U.S. Army research institute

The Strategic Studies Institute (SSI) is the U.S. Army's institute for strategic and national security research and analysis. It is part of the U.S. Army War College. SSI conducts strategic research and analysis to support the U.S. Army War College curricula, provides direct analysis for Army and Department of Defense leadership, and serves as a bridge to the wider strategic community. It is located at Carlisle Barracks, Pennsylvania.

==Organization==

SSI is composed of civilian research professors, uniformed military officers, and a professional support staff. SSI is divided into three components: the Department of Research, the US Army War College Fellowship Program (USAWCFP) and the US Army War College Press. SSI also has partnerships with strategic analysts, including in the field of security and military strategy.

==Products==

SSI and US Army War College Press publish studies, which are distributed to strategic leaders in the Army and Department of Defense, the military educational system, US Congress, the media, other think tanks and defense institutes, and colleges and universities. SSI studies use history and current political, economic, and military factors to develop strategic recommendations. These studies often influence the formulation of U.S. military strategy, national security policy, and even the strategies of allies and friends. SSI analysts have contributed to major U.S. national security strategy documents and to U.S. Army doctrine. The U.S. Army War College also hosts a major annual strategy conference at Carlisle Barracks.

Parameters is a security journal, serving as a forum for thoughts on the art and science of land warfare, joint and combined matters, national and international security affairs, military strategy, military leadership and management, military history, ethics, and other topics of significant and current interest to the US Army and Department of Defense. It serves as a vehicle for continuing the education and professional development of USAWC graduates and other senior military officials, as well as members of government and academia concerned with national security affairs.
============================================================
- _Task list_:
1. List every group or audience that, according to the passage on the Strategic Studies Institute, receives the studies published by SSI and US Army War College Press.
2. Decide whether each statement agrees with the passage on the Strategic Studies Institute. Answer yes or no, and quote the words that decide it.
(a) SSI belongs to the U.S. Army War College.
(b) SSI is located at Fort Bragg.
(c) SSI's staff consists only of uniformed military officers.
3. Based on the passage on the Strategic Studies Institute, where does the U.S. Army War College hold its major annual strategy conference?
============================================================
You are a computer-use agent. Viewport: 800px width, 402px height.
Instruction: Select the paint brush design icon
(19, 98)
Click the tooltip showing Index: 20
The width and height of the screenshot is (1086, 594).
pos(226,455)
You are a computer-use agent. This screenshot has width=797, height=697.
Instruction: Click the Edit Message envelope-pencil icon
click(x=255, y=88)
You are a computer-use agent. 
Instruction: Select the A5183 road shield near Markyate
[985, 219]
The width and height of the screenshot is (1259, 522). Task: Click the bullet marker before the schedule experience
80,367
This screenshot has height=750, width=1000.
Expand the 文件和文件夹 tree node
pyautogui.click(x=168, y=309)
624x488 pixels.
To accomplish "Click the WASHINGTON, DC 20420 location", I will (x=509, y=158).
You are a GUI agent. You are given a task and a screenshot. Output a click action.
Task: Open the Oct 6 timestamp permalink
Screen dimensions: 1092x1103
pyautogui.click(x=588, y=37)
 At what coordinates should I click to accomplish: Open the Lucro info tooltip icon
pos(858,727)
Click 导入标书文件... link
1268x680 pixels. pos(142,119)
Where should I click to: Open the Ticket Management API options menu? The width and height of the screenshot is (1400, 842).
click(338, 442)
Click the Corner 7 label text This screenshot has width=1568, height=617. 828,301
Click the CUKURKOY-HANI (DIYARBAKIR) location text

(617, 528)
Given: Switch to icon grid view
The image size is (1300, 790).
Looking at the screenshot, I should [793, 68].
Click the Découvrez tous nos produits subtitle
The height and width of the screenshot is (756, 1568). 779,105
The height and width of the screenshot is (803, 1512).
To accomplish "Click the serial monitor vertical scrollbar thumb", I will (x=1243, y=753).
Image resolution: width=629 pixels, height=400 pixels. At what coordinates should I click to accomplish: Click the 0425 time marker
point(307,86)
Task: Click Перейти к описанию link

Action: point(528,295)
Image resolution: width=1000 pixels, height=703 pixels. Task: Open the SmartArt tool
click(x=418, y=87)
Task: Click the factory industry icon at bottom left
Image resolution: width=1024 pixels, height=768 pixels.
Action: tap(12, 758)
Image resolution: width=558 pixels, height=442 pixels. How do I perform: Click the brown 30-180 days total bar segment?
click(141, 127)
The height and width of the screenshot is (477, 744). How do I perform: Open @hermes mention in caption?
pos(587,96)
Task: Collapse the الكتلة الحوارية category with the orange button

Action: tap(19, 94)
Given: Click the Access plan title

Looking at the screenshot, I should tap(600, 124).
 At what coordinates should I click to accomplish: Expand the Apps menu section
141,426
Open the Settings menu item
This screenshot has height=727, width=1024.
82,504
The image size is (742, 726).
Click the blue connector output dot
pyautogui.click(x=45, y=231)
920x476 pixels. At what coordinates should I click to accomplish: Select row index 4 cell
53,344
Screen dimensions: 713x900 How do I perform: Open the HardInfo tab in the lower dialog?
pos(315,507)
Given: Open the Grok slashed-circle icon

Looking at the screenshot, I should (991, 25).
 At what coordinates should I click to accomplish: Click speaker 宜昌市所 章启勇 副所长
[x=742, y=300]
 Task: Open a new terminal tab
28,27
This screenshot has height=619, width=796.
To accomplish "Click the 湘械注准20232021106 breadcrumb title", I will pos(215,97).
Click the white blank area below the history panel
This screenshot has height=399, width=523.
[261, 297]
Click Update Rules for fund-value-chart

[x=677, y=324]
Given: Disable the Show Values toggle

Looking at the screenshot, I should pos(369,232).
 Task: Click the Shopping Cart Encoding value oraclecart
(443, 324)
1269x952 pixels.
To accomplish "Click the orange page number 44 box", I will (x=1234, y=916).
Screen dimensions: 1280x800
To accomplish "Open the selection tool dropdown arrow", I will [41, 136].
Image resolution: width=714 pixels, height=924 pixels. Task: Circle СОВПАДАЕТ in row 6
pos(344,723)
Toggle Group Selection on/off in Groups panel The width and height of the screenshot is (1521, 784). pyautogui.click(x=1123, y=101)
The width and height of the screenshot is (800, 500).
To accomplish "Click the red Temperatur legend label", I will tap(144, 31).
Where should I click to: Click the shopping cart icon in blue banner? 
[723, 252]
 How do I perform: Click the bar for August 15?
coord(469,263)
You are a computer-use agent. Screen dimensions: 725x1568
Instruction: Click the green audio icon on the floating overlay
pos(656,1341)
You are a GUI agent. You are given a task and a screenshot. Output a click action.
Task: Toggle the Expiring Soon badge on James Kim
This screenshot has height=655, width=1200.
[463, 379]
============================================================
- _Written responses_:
1.
- Strategic leaders in the Army and Department of Defense
- The military educational system
- US Congress
- The media
- Other think tanks and defense institutes
- Colleges and universities

2.
(a) Yes: "It is part of the U.S. Army War College."
(b) No: "It is located at Carlisle Barracks, Pennsylvania."
(c) No: "SSI is composed of civilian research professors, uniformed military officers, and a professional support staff."

3. At Carlisle Barracks.